According to the resolutions, African American males make up only 6 percent of the U.S. population, but account for 40 percent of those in prison or jail. In the last 10 years, there has been an increase of 219 percent of incarcerated Hispanics. But the bias isn’t limited to racial lines; people with mental health conditions comprise 64 percent of the prison system nationwide.
Finally, the Central Atlantic Conference is asking the church to pressure the NFL and the Washington, D.C., franchise to change the team’s name from the racially derogatory term “Redskins.” The resolution, adopted by the conference in June 2014, also calls on the church to boycott all of the team’s games—eight at home, and eight of which are on the road in other cities (two games in the New York area, Atlanta, Boston, Charlotte, Chicago, Philadelphia and Dallas)—and team merchandise bearing the nickname and logo until they are changed.
Supporters of the team’s current name and logo, particularly the franchise owners, management and its fans, say the name honors the history of Native Americans and that it is not meant to be offensive.
“These are Sacred Conversations on Race in action,” said the Rev. Elizabeth Leung, UCC minister for racial justice. “Our Christian faith tells us that we are all created in God’s image. These actions are a spiritual resistance to the systemic racism in sports, media, and criminal justice that disfigure God’s image in all of us. These spirited actions inspire us to stay engaged with each other in the long run, to a lifestyle that is about racial equity and justice for all.”
“Together, we can generate conditions that allow for the fullness of life for those who have suffered racism’s destructive impact,” Leung said.
In addition, Justice and Witness Ministries, the UCC Council for American Indian Ministries and the Cleveland Committee of 500 Years also plans to hand-deliver signed petitions to the offices of the Major League Baseball franchise the Cleveland Indians, whose offices are in downtown Cleveland.

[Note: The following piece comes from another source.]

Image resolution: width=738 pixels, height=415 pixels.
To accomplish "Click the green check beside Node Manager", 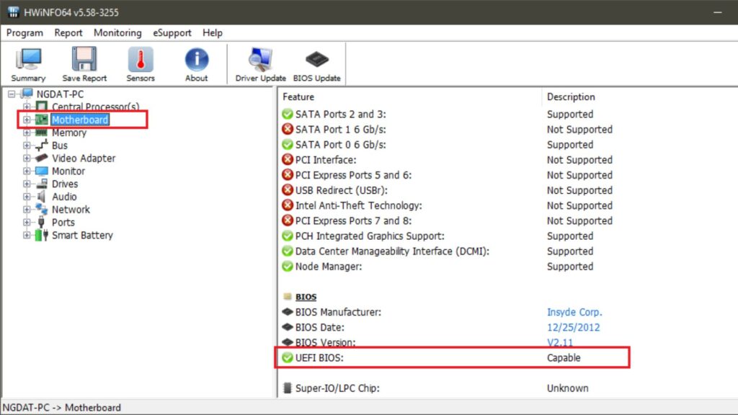I will click(x=288, y=267).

The petitions renew the call to change the team’s mascot, a cartoon caricature of a Native American named “Chief Wahoo,” and the team name. While the ball club does not have any home games while General Synod is in session, JWM leaders believe that this witness will still be powerful.
Recently, UCC national officers called for accountability in Baltimore in response to unanswered questions surrounding the death of 25-year-old Freddie Gray, who died from a spinal injury on April 19, which he suffered while in the custody of the Baltimore Police Department.
The officers also called to expose discrimination in Cleveland’s police department after the acquittal of an officer involved in a 22-minute police chase with 137 gunshots fired, which ended in the deaths of an unarmed black man and woman. They also denounced the killing by police in November of a 12-year-old black child, carrying a toy pellet gun in public, and have planned a service of lamentation during General Synod.
“I believe God, in all Her wisdom, will continue to make Her presence known this summer in Cleveland, in and through the involvement of the UCC, community partners, and local municipalities as God strives to do a new thing for the betterment of all people, no matter their race, color, or ethnic origin,” Jaramillo said.